Department of Genetics and Genomic Sciences, Icahn School of Medicine at Mount Sinai, One Gustave L. Levy Place, New York, NY, USA.
Mount Sinai Center for Transformative Disease Modeling, Icahn School of Medicine at Mount Sinai, One Gustave L. Levy Place, New York, NY, USA.
Nat Commun. 2024 Aug 21;15(1):7154. doi: 10.1038/s41467-024-51328-3.
Roberts syndrome (RBS) is an autosomal recessive disorder with profound growth deficiency and limb reduction caused by ESCO2 loss-of-function variants. Here, we elucidate the pathogenesis of limb reduction in an Esco2;Prrx1-Cre mouse model using bulk- and single-cell-RNA-seq and gene co-expression network analyses during embryogenesis. Our results reveal morphological and vascular defects culminating in hemorrhage of mutant limbs at E12.5. Underlying this abnormal developmental progression is a pre-apoptotic, mesenchymal cell population specific to mutant limb buds enriched for p53-related signaling beginning at E9.5. We then characterize these p53-related processes of cell cycle arrest, DNA damage, cell death, and the inflammatory leukotriene signaling pathway in vivo. In utero treatment with pifithrin-α, a p53 inhibitor, rescued the hemorrhage in mutant limbs. Lastly, significant enrichments were identified among genes associated with RBS, thalidomide embryopathy, and other genetic limb reduction disorders, suggesting a common vascular etiology among these conditions.

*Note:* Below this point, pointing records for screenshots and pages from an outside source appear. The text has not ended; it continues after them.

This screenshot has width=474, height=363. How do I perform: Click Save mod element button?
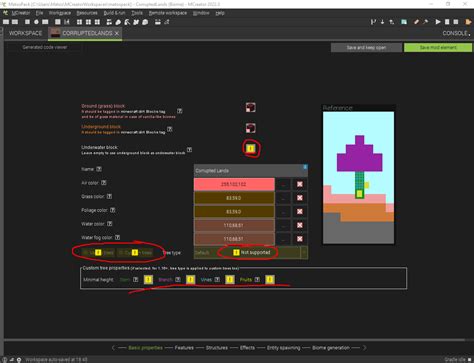pyautogui.click(x=438, y=47)
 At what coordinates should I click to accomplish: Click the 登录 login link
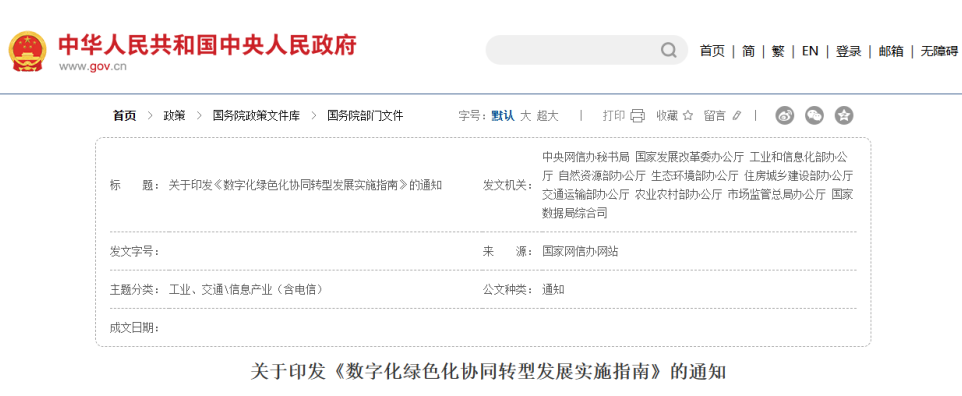(x=848, y=52)
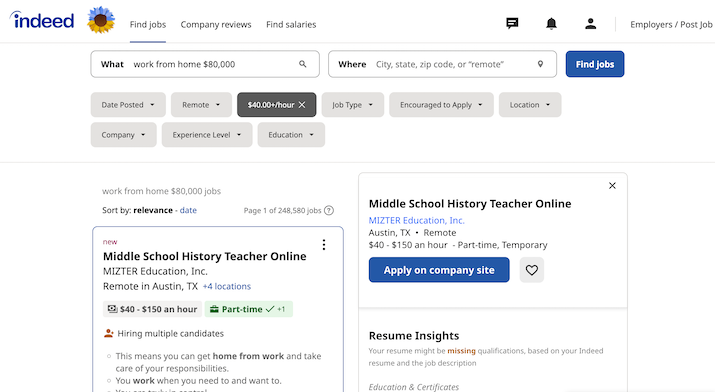Viewport: 715px width, 392px height.
Task: Switch to Find salaries tab
Action: pyautogui.click(x=291, y=25)
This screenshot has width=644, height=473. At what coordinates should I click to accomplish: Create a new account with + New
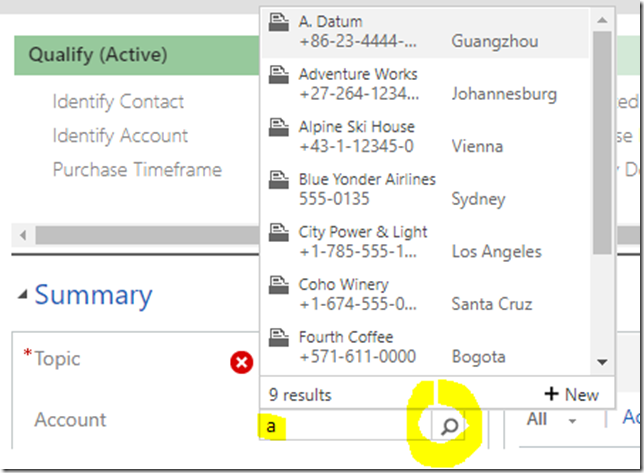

罗伯茨综合征(RBS)是一种常染色体隐性遗传病,由 ESCO2 功能丧失变异引起严重的生长发育不良和肢体减少。在这里,我们使用胚胎发生期间的 bulk 和单细胞 RNA-seq 以及基因共表达网络分析,阐明了 Esco2;Prrx1-Cre 小鼠模型中肢体减少的发病机制。我们的结果揭示了形态和血管缺陷,最终导致 E12.5 时突变肢体出血。这种异常发育进展的基础是一种凋亡前的、间质细胞群体,其特异性在于突变的肢芽中富含与 p53 相关的信号,从 E9.5 开始富集。然后,我们在体内对这些与细胞周期停滞、DNA 损伤、细胞死亡和炎症白三烯信号通路相关的 p53 相关过程进行了表征。在子宫内用 pifithrin-α(一种 p53 抑制剂)治疗可挽救突变肢体的出血。最后,与 RBS、沙利度胺胚胎病和其他遗传性肢体减少疾病相关的基因之间存在显著富集,这表明这些疾病之间存在共同的血管病因。